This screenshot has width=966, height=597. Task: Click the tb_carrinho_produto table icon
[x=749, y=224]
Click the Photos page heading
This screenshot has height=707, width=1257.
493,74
· · ·
▶ **What to produce**:
Line by line, retype the whole listing exactly.

▶ **Answer to the problem**:
This screenshot has width=966, height=597. Task: Click the tb_carrinho_produto table icon
[x=749, y=224]
Click the Photos page heading
This screenshot has height=707, width=1257.
493,74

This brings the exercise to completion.